J. Cole is a rapper and producer who has achieved success in the early 2010s. Since signing to Jay Z’s Roc Nation, he has toured worldwide, sold huge amounts of records, produced for Kendrick Lamar and even come to the attention of Barack Obama. Along with establishing his own nonprofit foundation, he keeps up a busy release schedule. No wonder Drake paid him the highest compliment: “You are looking at one of the smartest, greatest, most legendary artists of our generation.”
Jermaine Lamarr Cole was born on January 28, 1985, at a U.S. Army base in Frankfurt, then in West Germany. His father, an African American soldier, left his mother, a white German postal worker, when Cole was a baby. She moved with him and his older brother, Zach, to Fayetteville, North Carolina, where the family lived in trailer parks as she struggled to make ends meet. His mom eventually remarried — Cole's stepfather was also in the Army — and the family relocated to a nicer home. However, the marriage crumbled and the family lost the house as Cole was about to leave for college. His stepfather had become abusive, particularly toward Zach; after the marriage ended, Cole's mother became addicted to crack under the influence of a new boyfriend. It was in Fayetteville that Cole's passion for music found an early outlet when he joined the Terry Sanford Orchestra as a violinist. He also began to teach himself rapping and production, rapping first as Blaza, then as Therapist — “We used to look through the dictionary for rap names,” he recalled later — before hooking up with a local group called Bomm Sheltuh.
His debut mixtape, The Come Up, also came out in 2007. It was largely self-produced, but also saw him rapping over beats from Kanye West, Large Professor and Just Blaze.

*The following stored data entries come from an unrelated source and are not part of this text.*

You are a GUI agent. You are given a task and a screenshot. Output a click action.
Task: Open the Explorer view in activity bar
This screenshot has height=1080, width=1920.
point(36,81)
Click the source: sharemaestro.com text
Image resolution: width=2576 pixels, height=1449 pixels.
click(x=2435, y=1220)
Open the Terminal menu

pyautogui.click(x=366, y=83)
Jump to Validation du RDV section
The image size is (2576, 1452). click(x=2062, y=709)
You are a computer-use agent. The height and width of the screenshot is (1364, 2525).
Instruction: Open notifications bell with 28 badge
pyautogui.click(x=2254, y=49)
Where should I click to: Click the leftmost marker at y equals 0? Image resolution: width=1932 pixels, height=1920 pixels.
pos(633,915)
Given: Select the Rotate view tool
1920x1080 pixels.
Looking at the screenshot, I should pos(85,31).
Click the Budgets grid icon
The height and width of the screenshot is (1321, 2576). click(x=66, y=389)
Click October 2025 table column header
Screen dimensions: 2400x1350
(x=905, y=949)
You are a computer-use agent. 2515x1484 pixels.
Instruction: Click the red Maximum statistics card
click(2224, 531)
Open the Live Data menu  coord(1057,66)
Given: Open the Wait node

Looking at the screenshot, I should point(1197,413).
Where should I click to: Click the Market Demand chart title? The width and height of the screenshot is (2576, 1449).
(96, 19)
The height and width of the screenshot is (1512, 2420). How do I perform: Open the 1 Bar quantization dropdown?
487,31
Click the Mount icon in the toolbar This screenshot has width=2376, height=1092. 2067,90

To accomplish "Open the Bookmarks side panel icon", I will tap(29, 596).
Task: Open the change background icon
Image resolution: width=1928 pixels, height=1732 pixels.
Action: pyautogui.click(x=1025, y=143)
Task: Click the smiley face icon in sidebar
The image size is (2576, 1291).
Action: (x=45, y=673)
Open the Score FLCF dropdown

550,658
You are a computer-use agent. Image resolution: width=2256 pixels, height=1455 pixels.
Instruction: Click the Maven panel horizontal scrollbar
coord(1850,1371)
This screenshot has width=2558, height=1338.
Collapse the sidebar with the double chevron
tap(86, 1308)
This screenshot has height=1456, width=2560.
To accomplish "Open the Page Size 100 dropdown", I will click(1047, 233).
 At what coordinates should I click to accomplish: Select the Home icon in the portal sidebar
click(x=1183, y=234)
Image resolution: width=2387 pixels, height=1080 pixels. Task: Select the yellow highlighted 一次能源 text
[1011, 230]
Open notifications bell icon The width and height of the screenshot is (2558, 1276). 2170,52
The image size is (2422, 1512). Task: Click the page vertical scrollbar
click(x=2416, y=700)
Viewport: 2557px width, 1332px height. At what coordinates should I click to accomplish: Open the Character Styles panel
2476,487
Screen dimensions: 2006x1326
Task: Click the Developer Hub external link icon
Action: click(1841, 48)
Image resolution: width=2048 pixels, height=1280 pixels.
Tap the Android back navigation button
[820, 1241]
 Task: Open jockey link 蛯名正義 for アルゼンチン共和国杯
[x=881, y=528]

A track called "Lights Please" from his second mixtape, The Warm Up (2009), came to the attention of the producer and music exec Mark Pitts, who played it to Jay Z. Ironically, Cole had attempted to give Jay Z a copy himself, after waiting outside a studio to meet his idol for three hours — only to be rebuffed with the line “Man, I don't want that trash.” But Pitts had Jay Z's ear, and the mogul was impressed with what he heard. Cole signed to Roc Nation and started to appear as a guest on tracks by Wale, Jay Z and Talib Kweli.